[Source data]

Segment Open

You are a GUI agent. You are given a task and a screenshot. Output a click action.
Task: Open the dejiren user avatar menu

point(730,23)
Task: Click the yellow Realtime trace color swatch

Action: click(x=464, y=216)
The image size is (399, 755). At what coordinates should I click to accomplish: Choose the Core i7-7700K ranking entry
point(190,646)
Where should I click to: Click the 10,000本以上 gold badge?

Segment Closed
Segment Open

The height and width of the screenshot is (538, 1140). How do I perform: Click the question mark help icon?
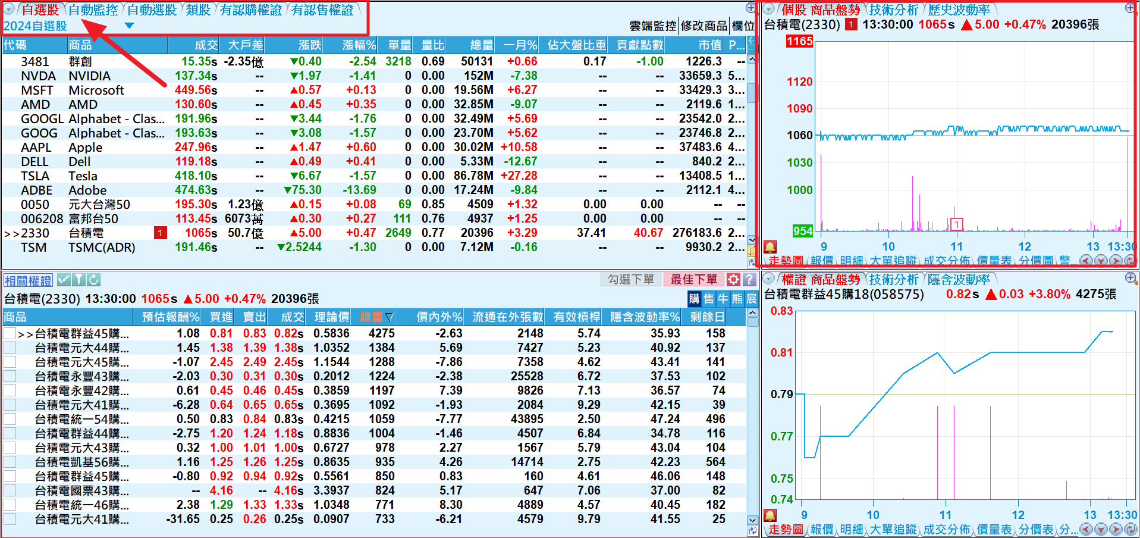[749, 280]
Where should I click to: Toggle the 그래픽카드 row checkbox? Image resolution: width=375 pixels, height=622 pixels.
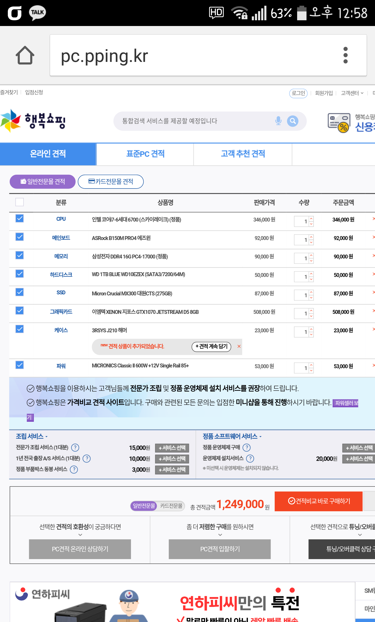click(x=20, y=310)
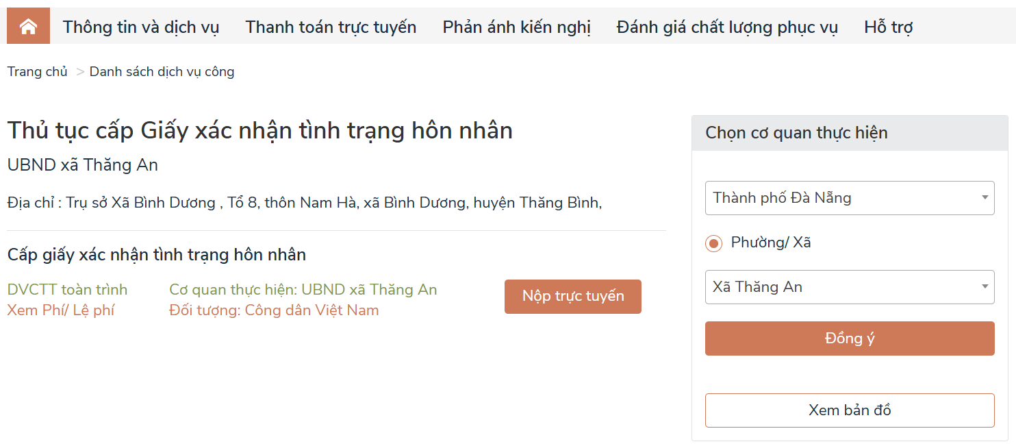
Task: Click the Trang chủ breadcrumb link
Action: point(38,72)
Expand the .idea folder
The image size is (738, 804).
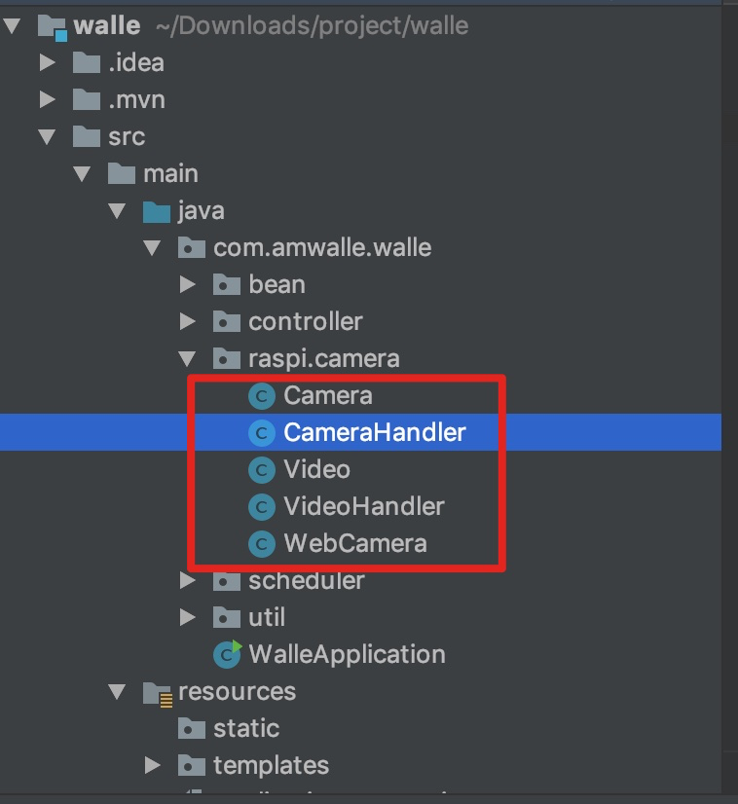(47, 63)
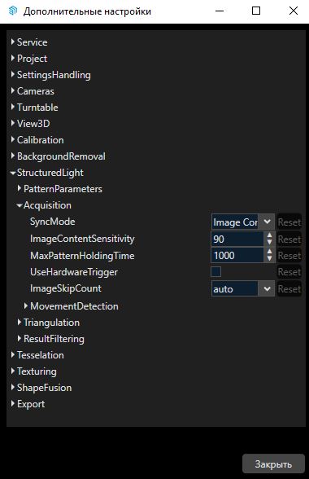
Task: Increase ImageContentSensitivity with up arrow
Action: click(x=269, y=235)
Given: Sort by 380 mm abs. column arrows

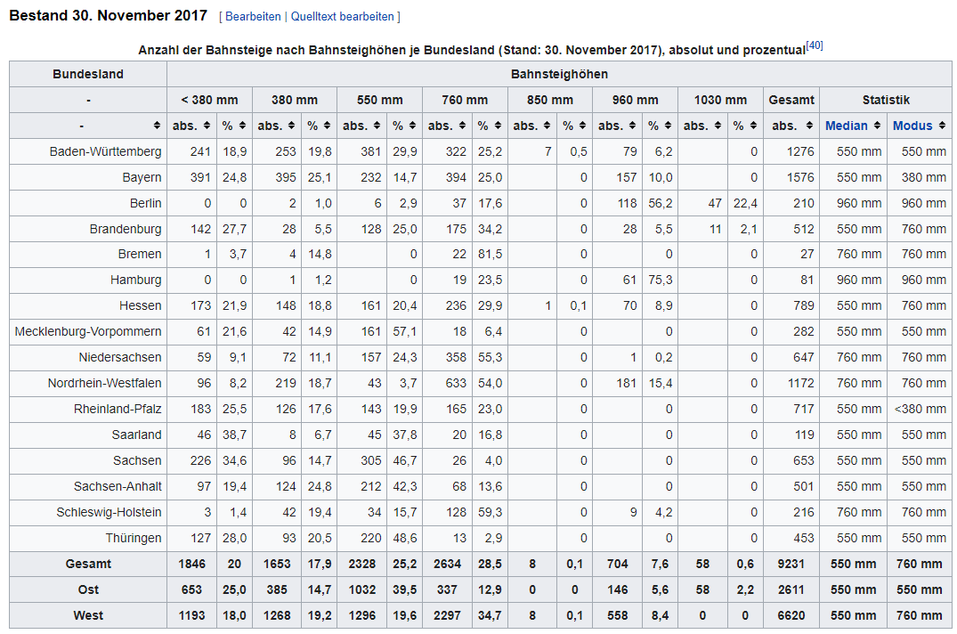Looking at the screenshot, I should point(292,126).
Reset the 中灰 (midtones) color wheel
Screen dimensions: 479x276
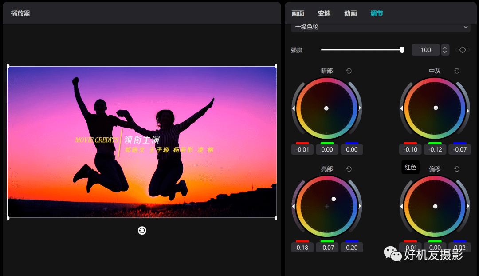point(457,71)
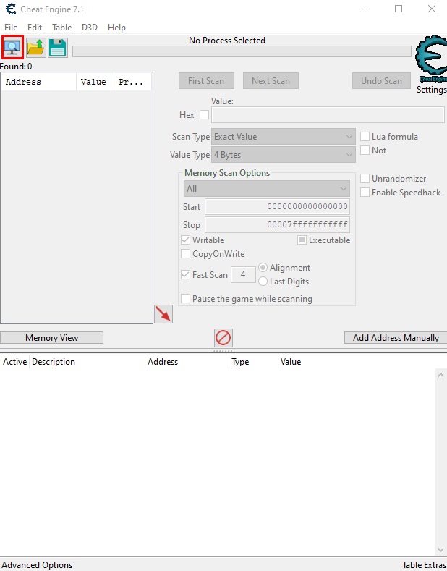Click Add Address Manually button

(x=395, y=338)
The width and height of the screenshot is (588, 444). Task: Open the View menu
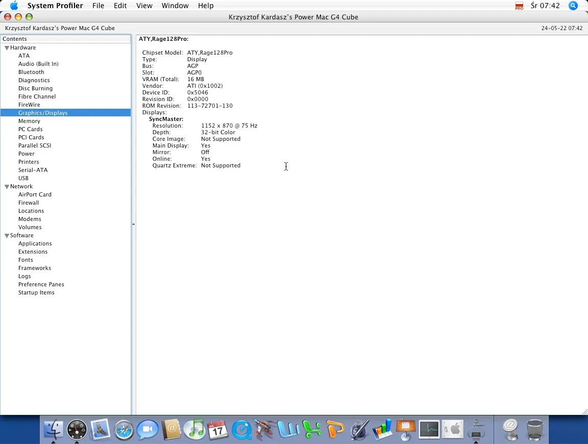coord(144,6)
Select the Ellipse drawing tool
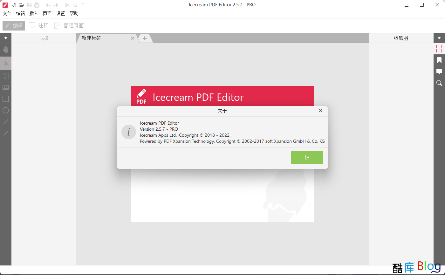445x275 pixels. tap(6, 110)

Segment Closed
Segment Open

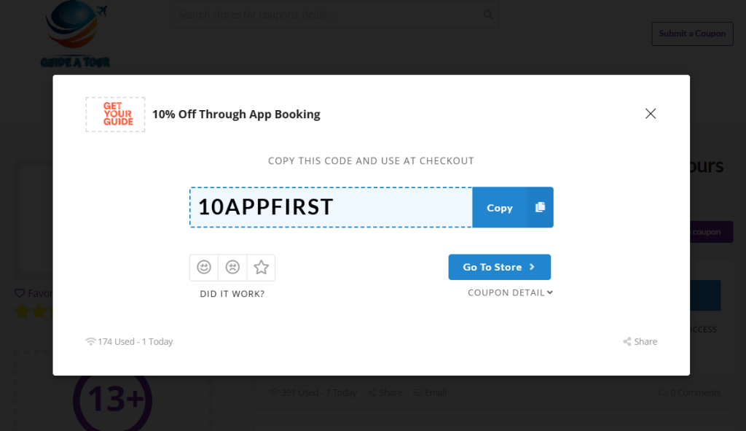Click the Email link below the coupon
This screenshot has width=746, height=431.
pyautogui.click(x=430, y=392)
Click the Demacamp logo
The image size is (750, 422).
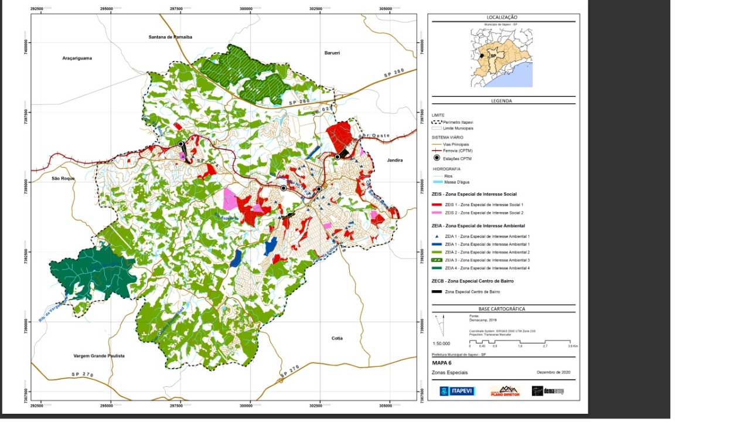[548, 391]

Segment Closed

Task prompt:
Your task is to retype the entries verbatim, starting with the line that holds "You are a GUI" and stopping after the line that holds "Where should I click to: Click".

Response to this task:
You are a GUI agent. You are given a task and a screenshot. Output a click action.
Task: Open the dejiren user avatar menu

point(730,23)
Task: Click the yellow Realtime trace color swatch

Action: click(x=464, y=216)
The image size is (399, 755). At what coordinates should I click to accomplish: Choose the Core i7-7700K ranking entry
point(190,646)
Where should I click to: Click the 10,000本以上 gold badge?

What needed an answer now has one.